Er stellte sich neben seinen Cousin und blickte nun mit ihm zur Menschenschlange hinüber, die vor dem Wettbuch anstand. Im Unterschied zu Ashbourne, der sich stets in Schwarz kleidete und den Vorgaben der Mode keine Beachtung schenkte, war Elliot das Musterbeispiel eines Londoner Stutzers. Faltenlose biskuitgelbe Pantalons, die mit einem Steg unter der Fußsohle straff gehalten wurden, ein makelloser blauer Frack, der ihm auf den Leib geschnitten war, der blütenweiße Kragen so hoch, dass er Mühe hatte, den Kopf zu wenden, das Halstuch unter der bestickten Weste kunstvoll geknüpft. Die Mütter der beiden waren adelige Zwillingsschwestern aus dem Königreich Neapel gewesen. Ihnen verdankten sie die dunklen Augen und die fast schwarzen Haare, womit sich die äußere Ähnlichkeit jedoch schon wieder erschöpfte. Während Ashbourne mit seinem kantigen Kinn, schmalen Lippen und wachsamen Blicken unter schweren Augenlidern viele seiner Zeitgenossen einschüchterte und es in der gesellschaftlichen Welt der Oberflächlichkeiten kaum jemanden gab, der seine Nähe suchte, war Elliot deren Zentrum. Er schien stets fröhlich zu sein, wusste charmant zu plaudern und erfreute die Damenwelt, egal ob jung oder alt, mit den blumigsten Komplimenten, die er allesamt ernst zu meinen schien. Vor allem aber war er schön. So schön, dass man es ihm lächelnd verzieh, wenn sich in seine Komplimente auch ganz unverblümte Frechheiten schmuggelten. So schön, dass der Schneider seine Schuldscheine akzeptierte, obwohl er wusste, dass er vergeblich auf deren Begleichung warten würde. Wenn der schöne Mr Sandhill-Jones einen neuen Rock trug, dann stand am nächsten Tag die Tür zu seinem Atelier nicht still. Alle wollten den Versuch unternehmen, an dessen gutes Aussehen zumindest ein Stück weit heranzureichen. Dass er auch noch den Titel eines Barons erben würde, hätte ihn zu einem der besten Fänge auf dem Heiratsmarkt machen müssen. Wäre da nicht die Tatsache gewesen, dass er ständig in Geldverlegenheiten war, sich selten siegreich vom Spieltisch erhob und auch der Tod seines Vaters keine Besserung der finanziellen Situation erwarten ließ.

»Was, verdammt noch mal, hattest du beim Wettbuch verloren, Elliot?«, erkundigte sich Reginald anstelle einer Antwort.

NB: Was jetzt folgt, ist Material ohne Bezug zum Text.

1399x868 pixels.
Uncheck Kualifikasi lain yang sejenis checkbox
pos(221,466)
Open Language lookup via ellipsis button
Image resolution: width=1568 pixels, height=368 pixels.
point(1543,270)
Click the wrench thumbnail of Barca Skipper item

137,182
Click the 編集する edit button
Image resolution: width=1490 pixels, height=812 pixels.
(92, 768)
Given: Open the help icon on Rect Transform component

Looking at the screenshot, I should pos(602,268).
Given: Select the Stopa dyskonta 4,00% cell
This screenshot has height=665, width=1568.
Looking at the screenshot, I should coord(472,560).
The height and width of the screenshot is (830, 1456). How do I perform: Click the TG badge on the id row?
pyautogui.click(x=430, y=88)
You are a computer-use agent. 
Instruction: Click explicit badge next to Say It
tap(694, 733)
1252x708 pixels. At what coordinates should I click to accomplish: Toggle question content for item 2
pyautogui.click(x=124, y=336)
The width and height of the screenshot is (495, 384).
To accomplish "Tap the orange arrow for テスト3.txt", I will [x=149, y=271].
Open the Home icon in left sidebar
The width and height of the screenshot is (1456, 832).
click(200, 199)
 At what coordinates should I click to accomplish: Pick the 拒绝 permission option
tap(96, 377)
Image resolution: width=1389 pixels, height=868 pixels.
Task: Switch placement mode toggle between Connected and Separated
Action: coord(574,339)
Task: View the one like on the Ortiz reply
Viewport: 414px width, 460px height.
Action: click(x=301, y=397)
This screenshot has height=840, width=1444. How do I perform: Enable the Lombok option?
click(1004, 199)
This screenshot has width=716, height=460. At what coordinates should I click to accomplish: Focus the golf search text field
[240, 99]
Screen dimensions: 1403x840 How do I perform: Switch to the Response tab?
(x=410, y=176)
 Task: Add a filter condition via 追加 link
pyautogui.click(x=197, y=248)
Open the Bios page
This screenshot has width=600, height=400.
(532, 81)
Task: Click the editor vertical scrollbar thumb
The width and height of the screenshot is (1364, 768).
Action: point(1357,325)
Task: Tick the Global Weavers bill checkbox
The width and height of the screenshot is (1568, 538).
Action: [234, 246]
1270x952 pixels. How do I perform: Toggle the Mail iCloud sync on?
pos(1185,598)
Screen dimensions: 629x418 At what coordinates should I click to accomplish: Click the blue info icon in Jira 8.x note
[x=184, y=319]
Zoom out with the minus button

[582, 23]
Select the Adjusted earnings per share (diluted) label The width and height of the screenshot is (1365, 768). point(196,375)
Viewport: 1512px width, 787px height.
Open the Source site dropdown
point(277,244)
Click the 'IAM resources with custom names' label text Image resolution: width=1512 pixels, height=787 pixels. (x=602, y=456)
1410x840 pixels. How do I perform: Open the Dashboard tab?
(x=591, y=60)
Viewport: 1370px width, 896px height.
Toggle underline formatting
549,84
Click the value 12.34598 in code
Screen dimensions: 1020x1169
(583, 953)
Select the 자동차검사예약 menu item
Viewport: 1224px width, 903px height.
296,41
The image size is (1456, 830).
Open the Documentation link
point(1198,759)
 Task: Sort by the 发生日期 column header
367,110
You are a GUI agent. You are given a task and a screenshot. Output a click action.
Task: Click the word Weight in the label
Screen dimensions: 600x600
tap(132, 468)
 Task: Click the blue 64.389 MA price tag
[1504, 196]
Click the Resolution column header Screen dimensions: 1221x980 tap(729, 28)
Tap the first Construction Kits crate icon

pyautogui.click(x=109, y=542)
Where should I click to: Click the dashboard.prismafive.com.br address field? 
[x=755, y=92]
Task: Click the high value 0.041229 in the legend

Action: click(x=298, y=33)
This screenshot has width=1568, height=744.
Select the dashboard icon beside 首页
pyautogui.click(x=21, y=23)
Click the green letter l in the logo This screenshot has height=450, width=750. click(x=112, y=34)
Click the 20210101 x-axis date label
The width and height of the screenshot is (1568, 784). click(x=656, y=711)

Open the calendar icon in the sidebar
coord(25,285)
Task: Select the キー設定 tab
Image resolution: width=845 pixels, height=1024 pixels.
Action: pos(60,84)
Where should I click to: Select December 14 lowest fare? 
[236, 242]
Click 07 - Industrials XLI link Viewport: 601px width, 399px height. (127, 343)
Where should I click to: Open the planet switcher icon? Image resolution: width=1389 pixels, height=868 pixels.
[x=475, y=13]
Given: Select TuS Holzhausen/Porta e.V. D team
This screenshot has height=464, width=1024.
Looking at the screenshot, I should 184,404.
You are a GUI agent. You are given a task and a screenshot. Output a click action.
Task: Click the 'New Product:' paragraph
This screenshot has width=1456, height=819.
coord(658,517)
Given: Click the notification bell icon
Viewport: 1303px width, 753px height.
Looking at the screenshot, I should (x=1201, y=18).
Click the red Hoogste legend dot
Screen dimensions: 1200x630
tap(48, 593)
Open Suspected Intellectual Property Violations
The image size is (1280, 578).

»Kein Grund, die Lippen zusammenzukneifen, mein Bester«, lautete die fröhliche Erwiderung. »Ich habe gegen den Earl gewettet. Sollte er verlieren, kann ich Oscar zumindest mit einem Teil der Summe aushelfen.«

Ein prüfender Blick unter schweren Lidern streifte ihn von der Seite. »Das ist ein netter Zug von dir, alle Achtung. Ich dachte, du hättest dein letztes Geld für diesen Monat gestern am Spieltisch gelassen?«

»Das habe ich auch, Cousin. Sollte ich also verlieren, bräuchte Ossi zwar nicht für die Wettschulden des alten Earls aufzukommen, dafür müsste er mir mit etwas Geld aushelfen.«

»Großartig!«, lautete der sarkastische Kommentar. »Wie man es dreht und wendet, unser armer Oscar ist wieder einmal der Leidtragende.«

»Ich werde ihm den Betrag natürlich zurückerstatten«, verkündete Elliot und lachte laut auf, als Reginald eine Augenbraue hob. Sie wussten beide, dass dies nie der Fall sein würde.